[RECORDS FOR THE EXERCISE Boundary: Start]
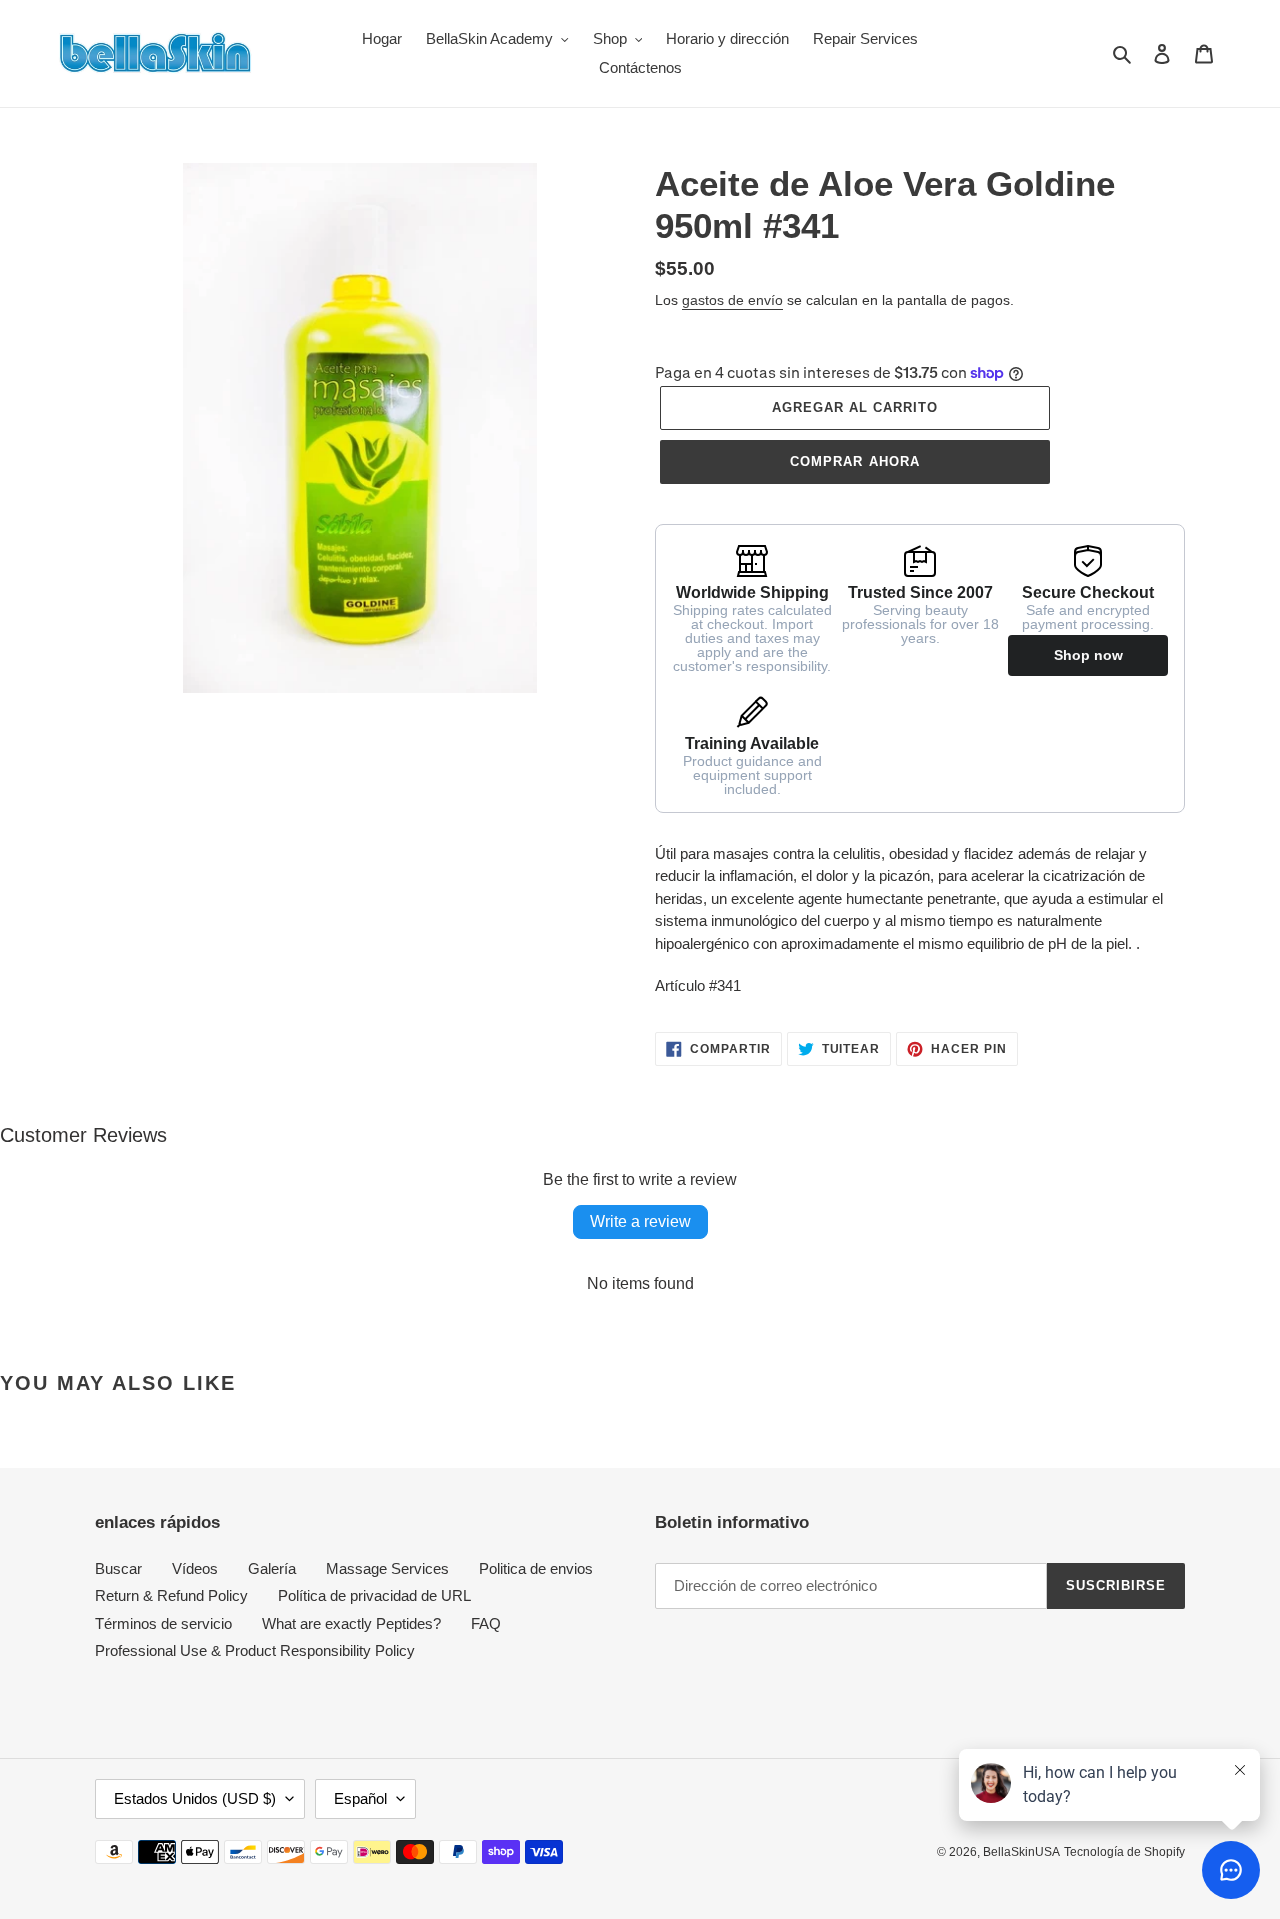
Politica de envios (536, 1568)
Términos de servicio (163, 1623)
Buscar (118, 1568)
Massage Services (387, 1568)
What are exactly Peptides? (351, 1623)
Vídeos (195, 1568)
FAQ (486, 1623)
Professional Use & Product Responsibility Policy (255, 1650)
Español (360, 1798)
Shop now (1088, 655)
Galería (272, 1568)
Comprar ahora (855, 461)
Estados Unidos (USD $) (195, 1798)
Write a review (640, 1221)
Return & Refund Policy (171, 1595)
[RECORDS FOR THE EXERCISE Boundary: End]
WHAT YOU ARE ASKED TO DO> The answer must be exactly the lines from the one containing "Estados Unidos (USD $) (195, 1798)" through the final line of the data, both ends included, and nothing else.

SOLUTION>
Estados Unidos (USD $) (195, 1798)
Write a review (640, 1221)
Return & Refund Policy (171, 1595)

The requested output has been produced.